New Delhi: Petroleum minister Dharmendra Pradhan on Wednesday urged crude oil-producing nations to do a rethink on ongoing production cuts, at a time petrol and diesel are retailing at record high prices in India. The rising oil prices during the last few weeks are now threatening a fragile global economic recovery, Pradhan said.
The Indian basket of crude, which comprises Oman, Dubai and Brent crude, was at $62.64 a barrel on 16 February. Global crude prices have been rallying after the Organization of the Petroleum Exporting Countries (Opec)-plus grouping decided to continue with supply curbs. This has impacted India, the world’s third-largest oil importer, as Opec makes up for about 40% of global output and 83% of the country’s oil imports.

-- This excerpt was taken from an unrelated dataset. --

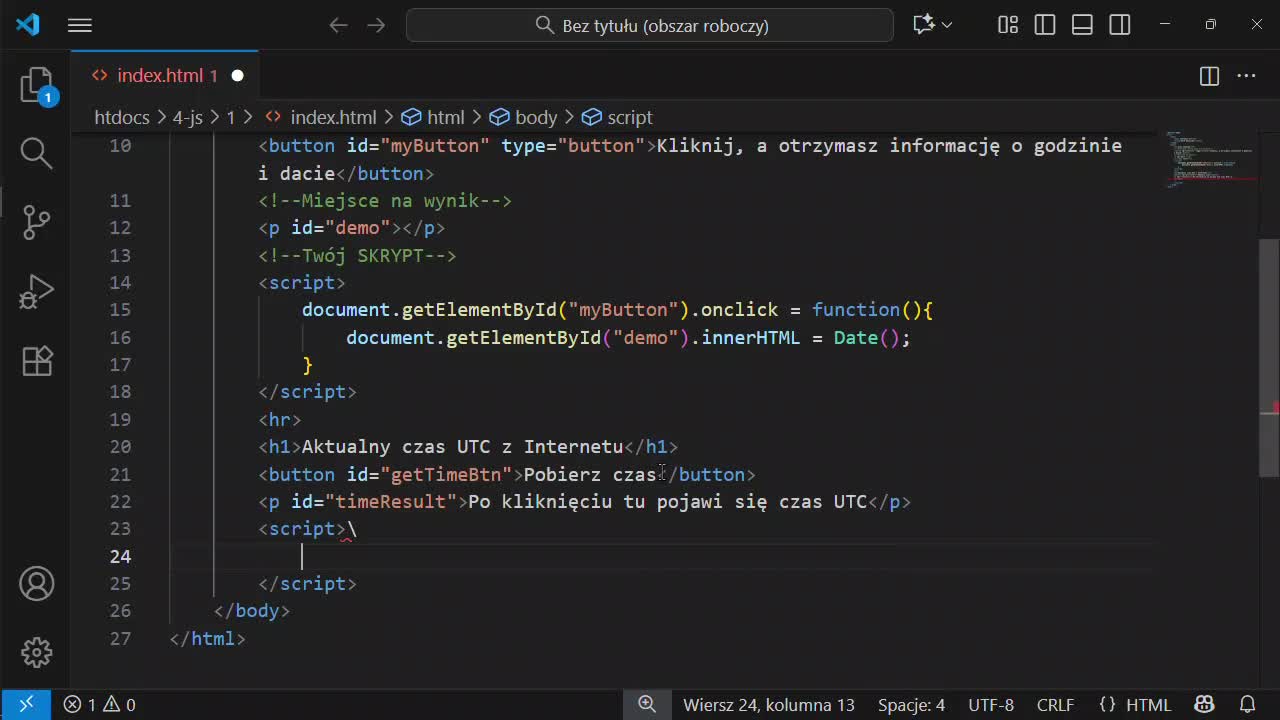This screenshot has width=1280, height=720.
Task: Open the hamburger application menu
Action: coord(80,25)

“The price-sensitive Indian consumers are getting adversely affected by rising petroleum product prices. It also affects demand growth, which could potentially impact the delicate aspirational economic growth trajectory not just in India but in other developing countries as well,” Pradhan said at the 11th IEA-IEF-OPEC Symposium, according to a petroleum and natural gas ministry statement.
This comes in the backdrop of the benchmark Brent crude trading at $64.42 per barrel on Wednesday. The West Texas Intermediate was at $60.23 a barrel at press time. Every dollar increase in the price of crude raises India’s import bill by ₹10,700 crore on an annualized basis. India spent $101.4 billion on crude imports in 2019-20 and $111.9 billion in 2018-19.
“The rising oil prices during the last few weeks are hurting the fragile global economic recovery leading to significant demand contraction. The key producing countries have not only revised the production cuts over and above the previously announced levels, but also made additional voluntary cuts,” Pradhan said, according to the statement.
India has earlier expressed its displeasure to Opec for ‘backtracking’ on its commitments. India has been making a case for lower oil prices, given that any increase in global prices can affect its import bill, stoke inflation and widen its trade deficit.
“In 2019-20, India imported over 85% of oil and 53% of gas to meet the demand. Can a diverse and talented nation like ours be so energy import dependent?” said Prime Minister Narendra Modi on Wednesday while laying the foundation stone of 9 million metric tonnes per annum Cauvery Basin refinery.